> EXERCISE INPUT:
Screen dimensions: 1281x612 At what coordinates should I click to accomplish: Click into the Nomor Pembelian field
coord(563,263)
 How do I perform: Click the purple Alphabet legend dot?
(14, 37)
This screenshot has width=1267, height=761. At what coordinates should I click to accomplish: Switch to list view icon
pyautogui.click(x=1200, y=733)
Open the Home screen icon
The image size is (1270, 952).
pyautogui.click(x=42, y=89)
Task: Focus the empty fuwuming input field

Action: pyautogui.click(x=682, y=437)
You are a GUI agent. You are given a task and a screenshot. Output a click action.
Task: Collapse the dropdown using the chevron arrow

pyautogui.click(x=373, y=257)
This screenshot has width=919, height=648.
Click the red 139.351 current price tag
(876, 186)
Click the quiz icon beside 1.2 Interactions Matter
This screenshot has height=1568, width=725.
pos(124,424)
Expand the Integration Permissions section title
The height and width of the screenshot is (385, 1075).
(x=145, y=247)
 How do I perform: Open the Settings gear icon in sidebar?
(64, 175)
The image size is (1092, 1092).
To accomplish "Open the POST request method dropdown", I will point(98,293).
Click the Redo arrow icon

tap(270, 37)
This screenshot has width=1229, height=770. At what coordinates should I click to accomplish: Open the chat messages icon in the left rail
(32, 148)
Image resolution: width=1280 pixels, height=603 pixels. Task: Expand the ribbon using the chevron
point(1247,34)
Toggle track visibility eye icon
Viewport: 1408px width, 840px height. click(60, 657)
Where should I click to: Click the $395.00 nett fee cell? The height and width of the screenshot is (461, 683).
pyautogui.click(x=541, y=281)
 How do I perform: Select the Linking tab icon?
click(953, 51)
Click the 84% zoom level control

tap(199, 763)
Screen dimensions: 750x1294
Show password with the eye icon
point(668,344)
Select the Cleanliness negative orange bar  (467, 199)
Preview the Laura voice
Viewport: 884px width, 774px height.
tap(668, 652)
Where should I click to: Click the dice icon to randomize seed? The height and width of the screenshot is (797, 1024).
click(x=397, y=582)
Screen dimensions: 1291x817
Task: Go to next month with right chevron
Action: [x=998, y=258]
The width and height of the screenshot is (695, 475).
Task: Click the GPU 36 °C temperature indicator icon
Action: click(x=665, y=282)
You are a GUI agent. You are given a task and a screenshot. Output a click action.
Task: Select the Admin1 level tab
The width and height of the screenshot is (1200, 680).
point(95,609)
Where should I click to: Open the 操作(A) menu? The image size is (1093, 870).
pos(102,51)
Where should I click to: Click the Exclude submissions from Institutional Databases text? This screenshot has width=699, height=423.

> WHAT YOU HAVE TO DO:
Each record above is to be reproduced verbatim.

> RESULT OF THE TASK:
Screen dimensions: 1281x612 At what coordinates should I click to accomplish: Click into the Nomor Pembelian field
coord(563,263)
 How do I perform: Click the purple Alphabet legend dot?
(14, 37)
This screenshot has width=1267, height=761. At what coordinates should I click to accomplish: Switch to list view icon
pyautogui.click(x=1200, y=733)
Open the Home screen icon
The image size is (1270, 952).
pyautogui.click(x=42, y=89)
Task: Focus the empty fuwuming input field

Action: pyautogui.click(x=682, y=437)
You are a GUI agent. You are given a task and a screenshot. Output a click action.
Task: Collapse the dropdown using the chevron arrow

pyautogui.click(x=373, y=257)
This screenshot has width=919, height=648.
Click the red 139.351 current price tag
(876, 186)
Click the quiz icon beside 1.2 Interactions Matter
This screenshot has height=1568, width=725.
pos(124,424)
Expand the Integration Permissions section title
The height and width of the screenshot is (385, 1075).
(x=145, y=247)
 How do I perform: Open the Settings gear icon in sidebar?
(64, 175)
The image size is (1092, 1092).
To accomplish "Open the POST request method dropdown", I will point(98,293).
Click the Redo arrow icon

tap(270, 37)
This screenshot has width=1229, height=770. At what coordinates should I click to accomplish: Open the chat messages icon in the left rail
(32, 148)
Image resolution: width=1280 pixels, height=603 pixels. Task: Expand the ribbon using the chevron
point(1247,34)
Toggle track visibility eye icon
Viewport: 1408px width, 840px height. click(60, 657)
Where should I click to: Click the $395.00 nett fee cell? The height and width of the screenshot is (461, 683).
pyautogui.click(x=541, y=281)
 How do I perform: Select the Linking tab icon?
click(953, 51)
Click the 84% zoom level control

tap(199, 763)
Screen dimensions: 750x1294
Show password with the eye icon
point(668,344)
Select the Cleanliness negative orange bar  (467, 199)
Preview the Laura voice
Viewport: 884px width, 774px height.
tap(668, 652)
Where should I click to: Click the dice icon to randomize seed? The height and width of the screenshot is (797, 1024).
click(x=397, y=582)
Screen dimensions: 1291x817
Task: Go to next month with right chevron
Action: [x=998, y=258]
The width and height of the screenshot is (695, 475).
Task: Click the GPU 36 °C temperature indicator icon
Action: click(x=665, y=282)
You are a GUI agent. You are given a task and a screenshot. Output a click action.
Task: Select the Admin1 level tab
The width and height of the screenshot is (1200, 680).
point(95,609)
Where should I click to: Open the 操作(A) menu? The image size is (1093, 870).
pos(102,51)
Where should I click to: Click the Exclude submissions from Institutional Databases text? This screenshot has width=699, height=423.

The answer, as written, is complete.